My original scepticism about 16 year olds voting is probably the same as many people over the age of 30. What is their experience of life? What do they know?

During the 2014 Scottish independence campaign, I attended a number of events aimed at teenagers. I was stunned – and cheered – by their inquiries and their knowledge. I found that many of the teenagers I spoke with and interviewed were more open minded and better informed than many voters twice their age.

While the UK election campaign, therefore, will be dominated by the usual issues – the economy, national security, health, migration and the cost of living – it is interesting that Labour is thinking about changes to the way we do politics.

Most British people are taught – if they are taught anything about the British constitution and way of governing – that it is glorious and unwritten. Neither of these things is true. Much of the British constitution is written down in various places, but it is uncodified. There is no one key constitutional document. The constitution, the way we are taught it, pretends it works brilliantly in practice even if no one understands it in theory.

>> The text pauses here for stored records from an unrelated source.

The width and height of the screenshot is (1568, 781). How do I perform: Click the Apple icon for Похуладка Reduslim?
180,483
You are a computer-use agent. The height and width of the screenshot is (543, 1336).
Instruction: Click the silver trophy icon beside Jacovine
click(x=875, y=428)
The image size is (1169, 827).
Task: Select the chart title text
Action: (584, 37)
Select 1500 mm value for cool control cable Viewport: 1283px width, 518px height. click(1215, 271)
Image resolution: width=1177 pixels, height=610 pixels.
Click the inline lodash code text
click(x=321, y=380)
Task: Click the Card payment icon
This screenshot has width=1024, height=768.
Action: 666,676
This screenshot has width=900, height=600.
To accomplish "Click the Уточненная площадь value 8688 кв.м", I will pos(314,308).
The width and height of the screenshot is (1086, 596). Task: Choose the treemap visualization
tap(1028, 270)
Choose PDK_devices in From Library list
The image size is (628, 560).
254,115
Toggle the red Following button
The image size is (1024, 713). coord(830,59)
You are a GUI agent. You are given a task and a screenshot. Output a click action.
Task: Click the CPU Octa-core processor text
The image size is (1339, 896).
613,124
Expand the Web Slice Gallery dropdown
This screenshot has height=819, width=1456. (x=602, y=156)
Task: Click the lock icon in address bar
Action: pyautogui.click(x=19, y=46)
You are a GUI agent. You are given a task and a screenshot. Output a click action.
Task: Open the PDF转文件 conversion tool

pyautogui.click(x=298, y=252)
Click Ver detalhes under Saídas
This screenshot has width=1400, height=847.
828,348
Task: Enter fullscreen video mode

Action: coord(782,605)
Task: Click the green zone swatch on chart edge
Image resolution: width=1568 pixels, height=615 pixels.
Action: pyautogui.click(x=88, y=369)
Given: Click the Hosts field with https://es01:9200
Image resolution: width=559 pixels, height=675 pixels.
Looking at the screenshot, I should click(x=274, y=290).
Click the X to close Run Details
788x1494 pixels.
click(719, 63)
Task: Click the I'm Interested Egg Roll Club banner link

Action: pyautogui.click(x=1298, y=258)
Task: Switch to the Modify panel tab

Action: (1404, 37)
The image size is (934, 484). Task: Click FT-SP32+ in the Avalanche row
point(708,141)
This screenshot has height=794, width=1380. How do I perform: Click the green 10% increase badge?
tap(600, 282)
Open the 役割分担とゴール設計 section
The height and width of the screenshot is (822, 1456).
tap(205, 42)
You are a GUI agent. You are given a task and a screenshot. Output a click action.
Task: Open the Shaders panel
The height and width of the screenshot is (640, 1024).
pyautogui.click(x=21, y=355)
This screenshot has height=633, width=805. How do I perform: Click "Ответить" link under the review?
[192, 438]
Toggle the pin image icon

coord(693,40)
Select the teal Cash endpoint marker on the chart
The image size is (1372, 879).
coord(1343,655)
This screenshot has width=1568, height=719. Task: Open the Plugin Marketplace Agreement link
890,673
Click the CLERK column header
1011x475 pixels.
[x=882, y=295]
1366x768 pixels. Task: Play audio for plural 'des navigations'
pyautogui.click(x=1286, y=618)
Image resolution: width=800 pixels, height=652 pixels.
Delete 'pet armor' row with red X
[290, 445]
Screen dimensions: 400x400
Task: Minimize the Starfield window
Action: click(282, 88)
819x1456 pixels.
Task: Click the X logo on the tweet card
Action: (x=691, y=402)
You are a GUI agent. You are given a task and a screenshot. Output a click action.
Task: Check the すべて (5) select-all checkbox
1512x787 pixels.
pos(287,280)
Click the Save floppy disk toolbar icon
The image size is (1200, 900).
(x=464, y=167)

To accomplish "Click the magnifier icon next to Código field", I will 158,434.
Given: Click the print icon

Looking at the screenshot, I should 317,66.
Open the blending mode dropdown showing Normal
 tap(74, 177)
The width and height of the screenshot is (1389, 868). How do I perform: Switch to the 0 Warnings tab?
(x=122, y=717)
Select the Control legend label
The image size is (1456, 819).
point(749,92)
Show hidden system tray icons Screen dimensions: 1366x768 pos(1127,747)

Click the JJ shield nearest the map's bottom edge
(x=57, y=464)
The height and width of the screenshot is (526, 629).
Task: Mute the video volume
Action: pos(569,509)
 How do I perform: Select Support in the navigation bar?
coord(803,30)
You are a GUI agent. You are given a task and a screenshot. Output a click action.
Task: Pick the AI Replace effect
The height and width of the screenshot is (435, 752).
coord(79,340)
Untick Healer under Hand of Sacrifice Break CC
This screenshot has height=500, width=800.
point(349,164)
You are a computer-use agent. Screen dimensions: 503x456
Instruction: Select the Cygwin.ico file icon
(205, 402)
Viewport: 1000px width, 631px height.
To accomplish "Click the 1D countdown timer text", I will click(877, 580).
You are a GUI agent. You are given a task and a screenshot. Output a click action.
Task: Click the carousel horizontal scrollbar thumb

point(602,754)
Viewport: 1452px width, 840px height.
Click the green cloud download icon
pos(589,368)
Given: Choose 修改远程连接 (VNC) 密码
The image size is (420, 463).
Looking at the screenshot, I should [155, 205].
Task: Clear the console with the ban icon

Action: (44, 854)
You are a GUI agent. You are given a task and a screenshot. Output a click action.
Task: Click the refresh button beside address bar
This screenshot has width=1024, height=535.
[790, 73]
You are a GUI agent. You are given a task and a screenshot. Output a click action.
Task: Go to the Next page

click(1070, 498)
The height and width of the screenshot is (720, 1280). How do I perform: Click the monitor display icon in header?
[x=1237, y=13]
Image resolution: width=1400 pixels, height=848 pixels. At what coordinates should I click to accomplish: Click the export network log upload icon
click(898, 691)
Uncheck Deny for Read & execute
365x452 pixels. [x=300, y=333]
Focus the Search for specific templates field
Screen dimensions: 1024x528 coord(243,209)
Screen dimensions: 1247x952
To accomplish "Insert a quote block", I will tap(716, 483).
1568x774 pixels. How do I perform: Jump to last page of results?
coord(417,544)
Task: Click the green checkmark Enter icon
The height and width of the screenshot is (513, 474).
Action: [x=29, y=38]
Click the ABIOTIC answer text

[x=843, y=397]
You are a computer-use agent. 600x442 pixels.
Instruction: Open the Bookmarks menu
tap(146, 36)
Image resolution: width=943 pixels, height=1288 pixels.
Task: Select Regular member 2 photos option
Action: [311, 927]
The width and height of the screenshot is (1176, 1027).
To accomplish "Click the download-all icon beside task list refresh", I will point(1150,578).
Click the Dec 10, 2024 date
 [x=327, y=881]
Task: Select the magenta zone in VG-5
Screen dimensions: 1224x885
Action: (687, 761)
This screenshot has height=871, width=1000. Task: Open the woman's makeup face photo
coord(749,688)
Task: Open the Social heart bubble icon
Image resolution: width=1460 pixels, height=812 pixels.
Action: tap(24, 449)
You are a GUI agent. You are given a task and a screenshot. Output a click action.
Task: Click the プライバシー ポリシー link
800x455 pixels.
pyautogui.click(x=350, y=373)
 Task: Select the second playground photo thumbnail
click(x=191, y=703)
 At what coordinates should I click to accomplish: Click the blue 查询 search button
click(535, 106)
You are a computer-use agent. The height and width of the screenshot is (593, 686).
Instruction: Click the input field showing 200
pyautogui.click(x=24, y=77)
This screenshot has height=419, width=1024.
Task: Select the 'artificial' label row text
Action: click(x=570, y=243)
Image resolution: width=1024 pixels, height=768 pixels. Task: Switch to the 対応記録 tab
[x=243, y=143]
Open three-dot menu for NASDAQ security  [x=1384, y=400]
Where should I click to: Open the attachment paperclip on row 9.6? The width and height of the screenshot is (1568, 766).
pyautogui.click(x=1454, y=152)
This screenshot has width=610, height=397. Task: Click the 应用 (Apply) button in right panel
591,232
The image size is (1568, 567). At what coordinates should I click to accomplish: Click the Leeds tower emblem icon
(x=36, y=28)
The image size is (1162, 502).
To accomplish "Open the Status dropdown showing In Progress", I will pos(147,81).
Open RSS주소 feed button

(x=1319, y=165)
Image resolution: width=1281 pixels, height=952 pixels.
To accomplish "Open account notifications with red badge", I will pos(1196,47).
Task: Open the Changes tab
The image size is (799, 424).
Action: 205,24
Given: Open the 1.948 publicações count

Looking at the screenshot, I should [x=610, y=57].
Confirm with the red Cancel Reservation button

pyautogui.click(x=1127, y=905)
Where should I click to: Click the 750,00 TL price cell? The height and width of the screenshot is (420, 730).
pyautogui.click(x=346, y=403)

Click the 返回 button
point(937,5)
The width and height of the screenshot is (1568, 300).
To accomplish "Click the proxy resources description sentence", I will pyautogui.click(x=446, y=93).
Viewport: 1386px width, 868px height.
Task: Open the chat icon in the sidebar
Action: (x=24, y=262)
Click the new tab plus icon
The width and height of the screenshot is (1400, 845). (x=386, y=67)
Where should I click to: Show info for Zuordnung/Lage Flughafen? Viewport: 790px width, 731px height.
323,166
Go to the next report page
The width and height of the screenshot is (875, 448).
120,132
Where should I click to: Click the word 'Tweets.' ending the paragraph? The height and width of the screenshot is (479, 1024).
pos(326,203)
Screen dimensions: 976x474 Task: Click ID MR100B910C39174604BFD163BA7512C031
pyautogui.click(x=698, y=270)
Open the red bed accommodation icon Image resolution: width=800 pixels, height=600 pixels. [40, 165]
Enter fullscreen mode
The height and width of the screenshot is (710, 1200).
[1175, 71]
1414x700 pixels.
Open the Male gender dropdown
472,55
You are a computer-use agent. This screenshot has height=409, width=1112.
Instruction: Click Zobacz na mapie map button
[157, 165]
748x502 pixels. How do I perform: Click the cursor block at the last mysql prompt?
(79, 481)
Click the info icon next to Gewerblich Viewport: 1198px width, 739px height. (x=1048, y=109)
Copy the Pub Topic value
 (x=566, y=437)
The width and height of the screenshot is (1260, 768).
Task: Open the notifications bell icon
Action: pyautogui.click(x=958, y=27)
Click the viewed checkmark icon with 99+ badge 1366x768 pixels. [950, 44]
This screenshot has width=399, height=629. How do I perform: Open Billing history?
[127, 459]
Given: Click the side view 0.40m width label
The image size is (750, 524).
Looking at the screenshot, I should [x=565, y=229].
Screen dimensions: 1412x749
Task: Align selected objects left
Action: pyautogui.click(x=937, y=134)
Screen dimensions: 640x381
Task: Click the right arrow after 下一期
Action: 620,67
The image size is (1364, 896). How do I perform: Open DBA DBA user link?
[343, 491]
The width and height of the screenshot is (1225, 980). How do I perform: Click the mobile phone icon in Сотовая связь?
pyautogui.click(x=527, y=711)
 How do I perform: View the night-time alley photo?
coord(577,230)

Unlike Americans, most British people have little idea what our constitutional rules are supposed to be. The constitution is so flexible that it can be changed (or made up) as we go along. Perhaps if the Labour party is at last thinking about changing the age of voting, we can expect eventually wider constitutional reforms.

That would include changes to the unelected House of Lords. But the big issue is whether Labour will ever switch away from the first-past-the-post election system for Westminster and change to proportional representation already used successfully to elect the devolved governments in Cardiff, Edinburgh and Belfast. The only other European country to have a first-past-the-post system for national elections is Belarus. Belarus isn’t the normal constitutional model for British democracy.

Whatever happens next, it’s at least the beginning of serious discussions about serious issues with serious consequences – if we can get beyond the “Titanic” success that Mr Sunak has made of his campaign so far.